(Dataset excerpts begins)

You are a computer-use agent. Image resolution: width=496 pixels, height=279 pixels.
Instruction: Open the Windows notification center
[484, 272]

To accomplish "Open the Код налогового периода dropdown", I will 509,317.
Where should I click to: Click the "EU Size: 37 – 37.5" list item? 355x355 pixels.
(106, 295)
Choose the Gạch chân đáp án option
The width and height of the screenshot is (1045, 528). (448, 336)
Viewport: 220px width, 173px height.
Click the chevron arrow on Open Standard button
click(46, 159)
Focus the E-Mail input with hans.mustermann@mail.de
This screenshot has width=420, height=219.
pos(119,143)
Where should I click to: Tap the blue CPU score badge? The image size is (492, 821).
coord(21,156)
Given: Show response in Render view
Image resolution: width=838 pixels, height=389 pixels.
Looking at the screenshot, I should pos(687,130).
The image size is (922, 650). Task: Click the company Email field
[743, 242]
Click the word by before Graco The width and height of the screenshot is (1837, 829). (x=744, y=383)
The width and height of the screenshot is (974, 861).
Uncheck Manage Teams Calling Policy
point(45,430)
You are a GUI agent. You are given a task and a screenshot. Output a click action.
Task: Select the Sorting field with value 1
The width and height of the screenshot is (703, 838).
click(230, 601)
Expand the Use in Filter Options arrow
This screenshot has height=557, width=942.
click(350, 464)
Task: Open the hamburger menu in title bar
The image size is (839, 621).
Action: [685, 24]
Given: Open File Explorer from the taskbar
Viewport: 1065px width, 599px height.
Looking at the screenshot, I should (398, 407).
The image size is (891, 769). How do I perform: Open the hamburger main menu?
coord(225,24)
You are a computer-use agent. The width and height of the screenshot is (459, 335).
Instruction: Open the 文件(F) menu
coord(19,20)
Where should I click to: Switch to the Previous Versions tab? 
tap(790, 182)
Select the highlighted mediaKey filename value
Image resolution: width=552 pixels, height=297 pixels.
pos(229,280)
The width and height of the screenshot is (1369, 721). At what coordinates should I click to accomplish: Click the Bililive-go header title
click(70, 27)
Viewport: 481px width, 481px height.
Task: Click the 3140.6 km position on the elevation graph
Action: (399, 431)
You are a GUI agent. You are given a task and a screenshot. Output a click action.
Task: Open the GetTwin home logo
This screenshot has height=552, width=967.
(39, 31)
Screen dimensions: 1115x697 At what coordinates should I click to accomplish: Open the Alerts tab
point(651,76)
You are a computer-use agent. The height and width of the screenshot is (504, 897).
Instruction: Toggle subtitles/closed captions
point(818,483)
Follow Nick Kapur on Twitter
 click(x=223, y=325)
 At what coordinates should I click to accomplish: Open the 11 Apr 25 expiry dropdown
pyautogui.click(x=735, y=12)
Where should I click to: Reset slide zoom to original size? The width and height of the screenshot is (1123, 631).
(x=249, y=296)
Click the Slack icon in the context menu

(Dataset excerpts ends)

→ What to work on: What is needed is every line from the data above that includes the string "agent", copied out.

→ Answer:
You are a computer-use agent. Image resolution: width=496 pixels, height=279 pixels.
You are a GUI agent. You are given a task and a screenshot. Output a click action.
You are a computer-use agent. The width and height of the screenshot is (459, 335).
You are a GUI agent. You are given a task and a screenshot. Output a click action.
You are a computer-use agent. The height and width of the screenshot is (504, 897).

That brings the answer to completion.